=== Written tasks ===
a: Answer the following questions using the sermon excerpt.
(i) What did the Magi follow after looking up into the sky?
(ii) What did Jesus do after looking to heaven to bless the loaves and fishes?
(iii) What game from Sesame Street does the sermon excerpt compare the situation to?
b: State whether each statement agrees with the sermon excerpt, giving yes or no along with the words of the sermon excerpt that decide it.
(i) Stephen shared what he saw as his last testimony before being stoned.
(ii) After the ascension, the disciples hurried off to do something.
(iii) According to the sermon excerpt, Jesus will come right back down.
======== Text section ========
It’s interesting…nobody cared in those other stories that Jesus and Stephen looked up to heaven, so why would these two men in white show up and shake their heads at the disciples looking up to heaven in today’s first reading?

The Magi looked up into the sky, saw an amazing star, and followed it all the way to Jesus. Jesus looked to heaven in order to bless the loaves and fishes, and then went on to feed a whole crowd of hungry people. Jesus looked to heaven with his fingers in a deaf man’s ears, and then healed this man, restoring his hearing and his ability to speak. Jesus looked to heaven and prayed to the Father before being taken off to be crucified. Stephen looked to heaven and saw the glory of God and the face of Jesus and shared this news as his last testimony before he was stoned.

The disciples looked to heaven, where Jesus had just ascended…and then stood there, gazing at the sky.

Do you see the difference here? It’s sort of like playing the “one of these things is not like the others” game on Sesame Street. All of the rest of the stories involved someone looking up to heaven and then doing something – and doing something amazing. Everyone else looked to heaven and then DID something. But here at Jesus’ ascension, the disciples stood, dumbfounded and amazed, keeping their eyes lifted to sky, showing now inclination to do anything but stand there. They were in no rush go anywhere or do anything. This is why the men in white have to give them a nudge. Don’t you know that Jesus is gone? He’ll come back someday, but he’s not gonna’ come right back down, so there’s no sense in standing around! For goodness’ sake, get going!
======== Data excerpt ========
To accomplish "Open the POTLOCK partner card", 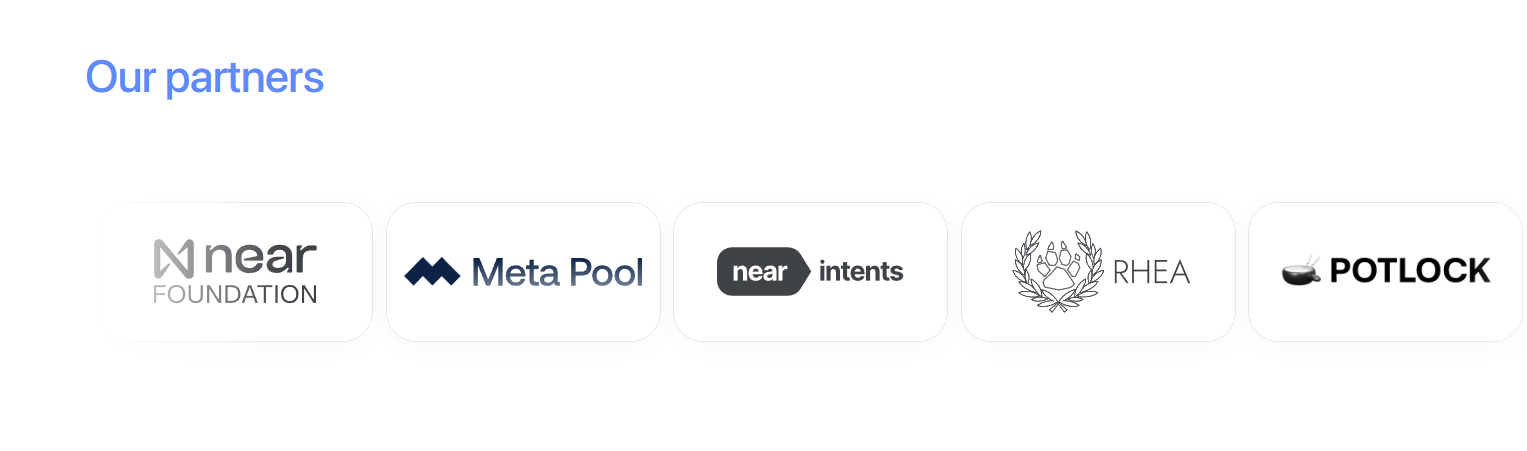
========
=== List of solutions ===
a:
(i) An amazing star, which they followed all the way to Jesus.
(ii) He fed a whole crowd of hungry people.
(iii) The "one of these things is not like the others" game.

b:
(i) Yes: "shared this news as his last testimony before he was stoned"
(ii) No: "They were in no rush go anywhere or do anything."
(iii) No: "he’s not gonna’ come right back down"